We report here on SEMD, severe MR, microcephaly, facial dysmorphism and ataxia in two Pakistani sisters born to first-cousin parents. Severity of the clinical and radiological manifestations worsened in the course of the disease in the two sibs. The association of SEMD and MR prompted us to consider the diagnosis of DMC,8, 9, 10 but molecular genetic studies and distinct radiological features (ie lacy pelvis iliac crest and double vertebral humps) ruled out this diagnosis. Similarly, the absence of insulin-dependent diabetes mellitus and distinctive radiological features ruled out the diagnosis of WR syndrome as well.
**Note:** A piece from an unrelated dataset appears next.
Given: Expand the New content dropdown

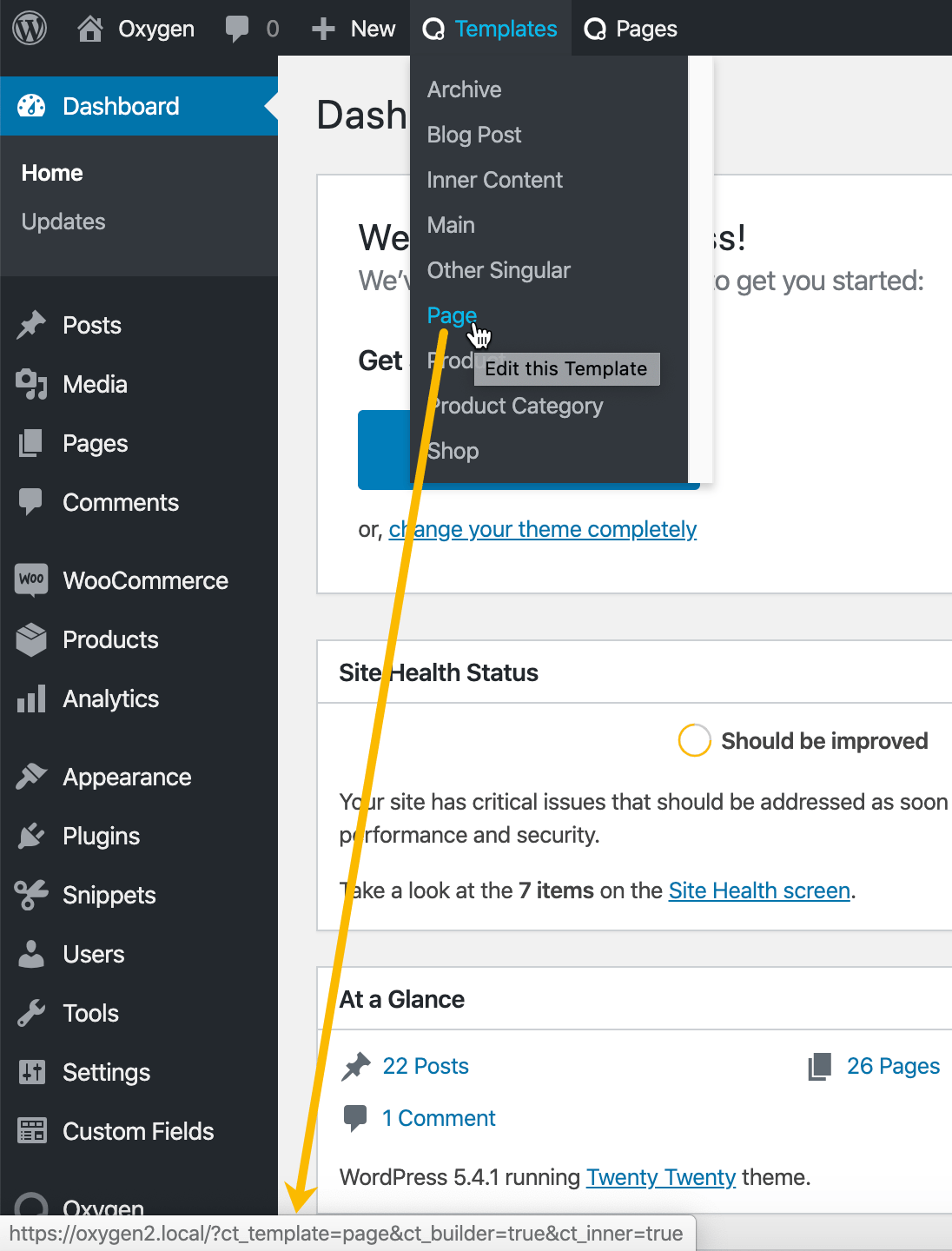Looking at the screenshot, I should [354, 29].
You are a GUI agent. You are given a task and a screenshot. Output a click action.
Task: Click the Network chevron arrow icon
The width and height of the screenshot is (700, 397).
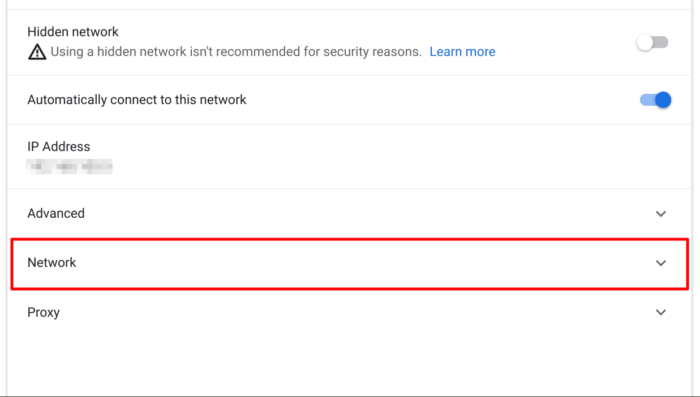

The radiological features were reminiscent of the SEMD Pakistani type (especially vertebral anomalies and epiphyseal dysplasia),11 and the combination of these findings with the ethnic origin of the family and the likely autosomal recessive mode of inheritance prompted us to study the PAPSS2 locus.12 However, the MR observed in our patients and the coarse facial appearance that worsened in the course of the disease have never been reported in SEMD Pakistani type. In addition, the molecular study using an intragenic polymorphic marker allows us to exclude the PAPSS2 gene as the disease locus gene.

Metaphyseal striations are a rare radiological feature observed in several skeletal conditions, but only a few of these are associated with MR. Among them, SPONASTRIME dysplasia (MIM: 271510) is characterised by Spondylo (ie platyspondyly and irregular vertebral end-plates), nasal anomalies, striations of metaphyses and epiphyseal dysplasia. MR has been described in two families13, 14 but the absence of vertebral body abnormalities has suggested that these patients have a different condition.15 Moreover, the combination of dysmorphic and radiological features, observed in SPONASTRIME dysplasia or related conditions, is clearly distinct from the new SEMD form reported here.

Despite negativity of extensive blood and urinary metabolic screening, the progressivity of organ involvement and electron microscopy studies of the skin (abnormally large number of small vacuoles in fibroblasts, macrophages, keratinocytes, melanocytes, secretory and duct canal portion of sweat glands) observed in our patients may argue in favour of a novel hitherto unknown metabolic disorder.

We suggest therefore that the combination of features observed in this sibship corresponds to a novel form of autosomal recessive SEMD with MR, especially as severity of symptoms worsened in the course of the disease.